## Assignment
Restate each entry exactly, without pictures.

## Information
....................

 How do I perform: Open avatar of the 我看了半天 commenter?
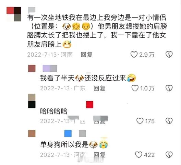(x=32, y=68)
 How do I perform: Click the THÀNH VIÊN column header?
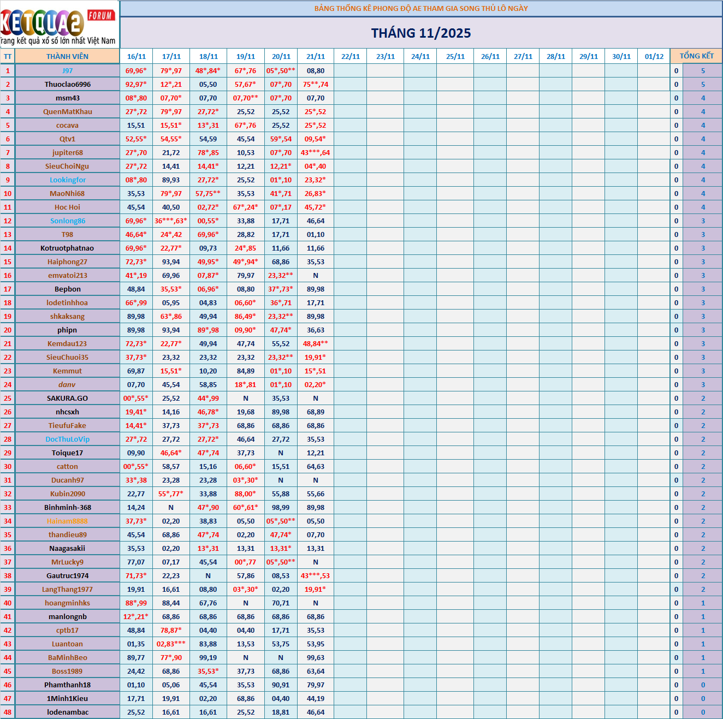[x=67, y=56]
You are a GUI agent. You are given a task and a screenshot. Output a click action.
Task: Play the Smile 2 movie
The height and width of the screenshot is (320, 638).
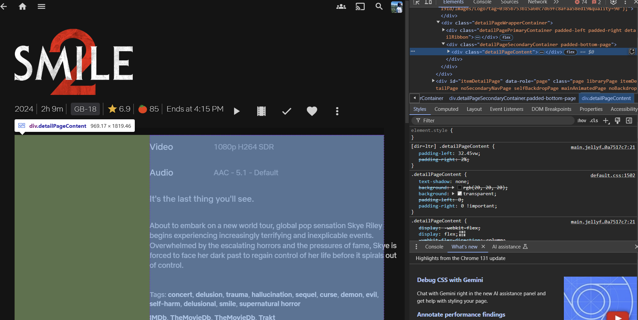point(237,111)
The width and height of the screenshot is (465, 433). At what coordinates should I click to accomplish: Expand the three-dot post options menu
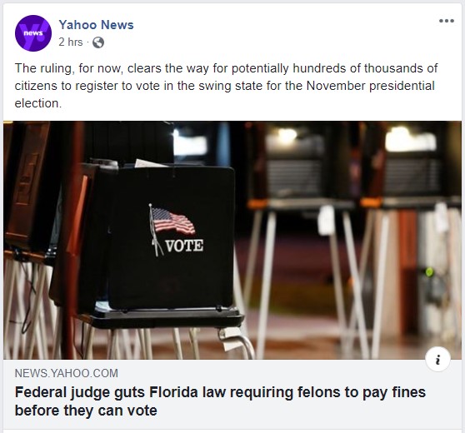pyautogui.click(x=447, y=21)
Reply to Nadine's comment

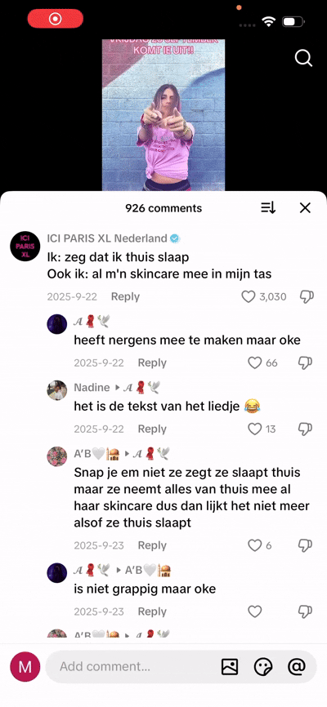click(152, 429)
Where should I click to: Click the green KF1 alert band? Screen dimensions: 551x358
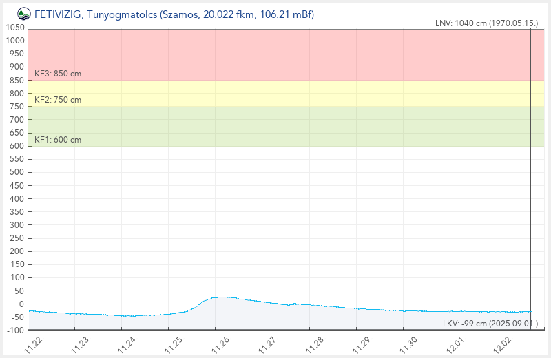coord(276,125)
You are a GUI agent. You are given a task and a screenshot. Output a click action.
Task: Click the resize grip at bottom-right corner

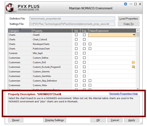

....................

## Exercise answer
 How do I perform: Open avatar of the 我看了半天 commenter?
(x=32, y=68)
 How do I perform: Click the THÀNH VIÊN column header?
[x=67, y=56]
You are a GUI agent. You are given a task and a screenshot. Output a click action.
Task: Play the Smile 2 movie
The height and width of the screenshot is (320, 638).
point(237,111)
The width and height of the screenshot is (465, 433). At what coordinates should I click to accomplish: Expand the three-dot post options menu
pyautogui.click(x=447, y=21)
Reply to Nadine's comment

click(152, 429)
Where should I click to: Click the green KF1 alert band? Screen dimensions: 551x358
coord(276,125)
You are a GUI agent. You are given a task and a screenshot. Output a click action.
Task: Click the resize grip at bottom-right corner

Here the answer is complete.